Career Highlights: A Matter of Life and Death, I Know Where I'm Going!, The Life and Death of Colonel Blimp
First Major Screen Credit: Das Alte Gesetz (1923)
Biography
Noted German art director and production designer Alfred Junge played an important role in creating the ambience of such classic British films as the Black Narcissus (a film that earned him an Academy Award in 1947). Junge worked with such directors as Michael Powell and Emeric Pressburger, starting his career designing sets for the State Theater and the Berlin State Opera. In 1920, he became an art director for the UFA. He moved to England in the late '20s to work with E. A. Dupont. He was appointed the head of MGM's British studios in the late '40s and spent 10 years in that capacity. ~ Sandra Brennan, All Movie Guide
Alfred Junge (29 January 1886, Görlitz, Silesia (now Saxony), Germany – 16 July 1964, London) was a German-born production designer.
Junge had wanted to be an artist from childhood. Dabbling in theatre in his teenage years, he joined the Görlitz Stadttheater at eighteen and was involved in all areas of production.

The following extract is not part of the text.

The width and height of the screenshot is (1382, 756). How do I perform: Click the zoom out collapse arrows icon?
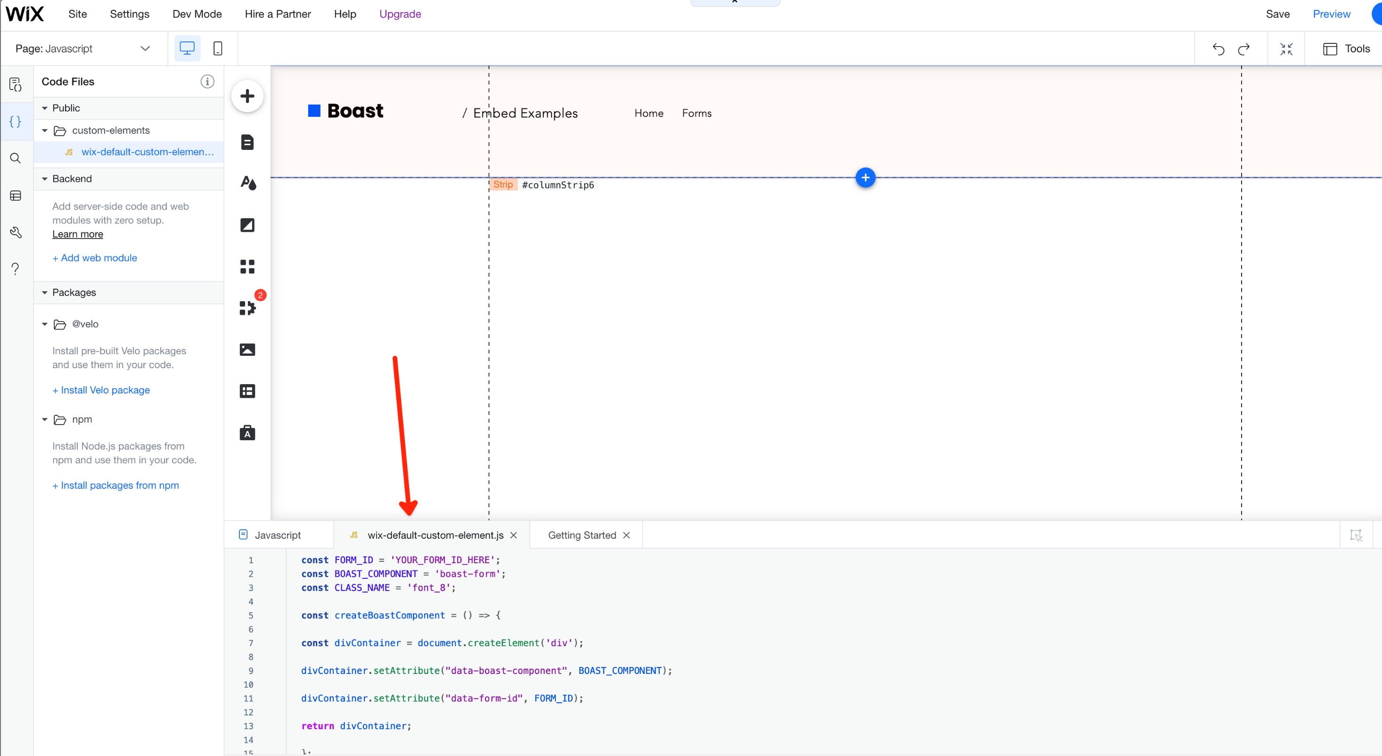[x=1286, y=49]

He worked in the theatre for over fifteen years. Along with many German emigres Junge began his career in film at Berlin's UFA studios, working there as an art director from 1920 until 1926, when he joined the production team of director E.A. Dupont who was relocating to British International Pictures in London. He remained with BIP at Elstree Studios until 1930 when he returned briefly to the continent to work in Germany and then in France with Marcel Pagnol. From 1932 he remained based in Britain.

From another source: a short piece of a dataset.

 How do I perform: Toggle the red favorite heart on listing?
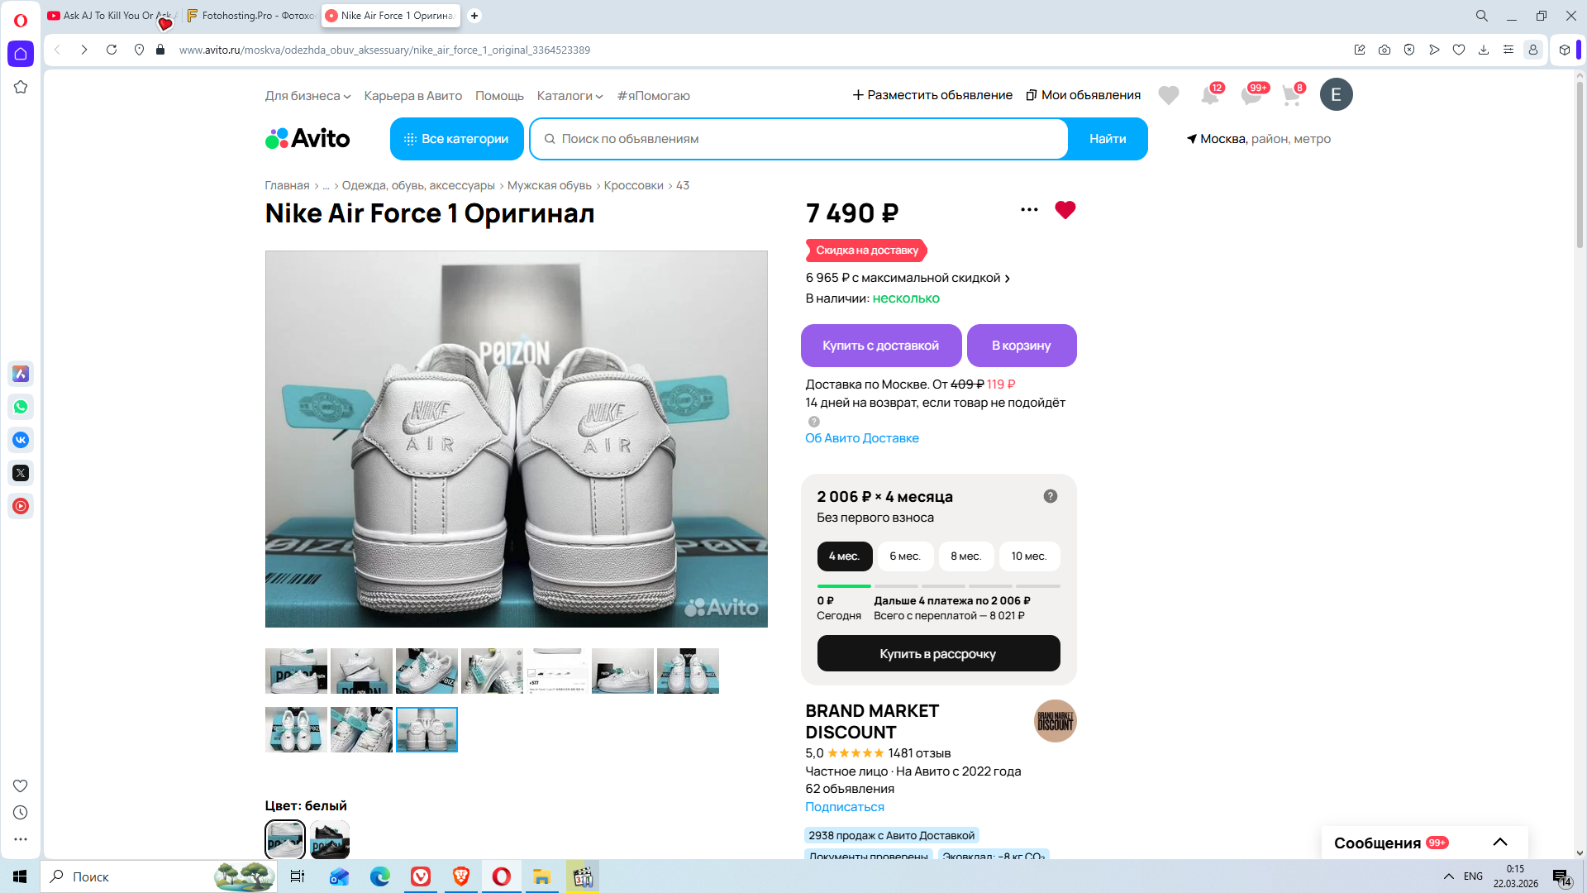click(x=1065, y=210)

Michael Balcon put him in charge of the new Gaumont British art department where his organisational skills as well as talent came into their own, running a large staff of art directors and craftsmen who worked on any number of films at one time. After Gaumont Britain's first real supervising art director moved to MGM's new British operation where he continued until the outbreak of the Second World War. After a brief spell spent interned as an enemy alien on the Isle of Man, Junge returned to London where he began work on King Vidor's The Citadel (1938). In 1939, he worked with Powell and Pressburger on Contraband, the first of eight pictures he made with them.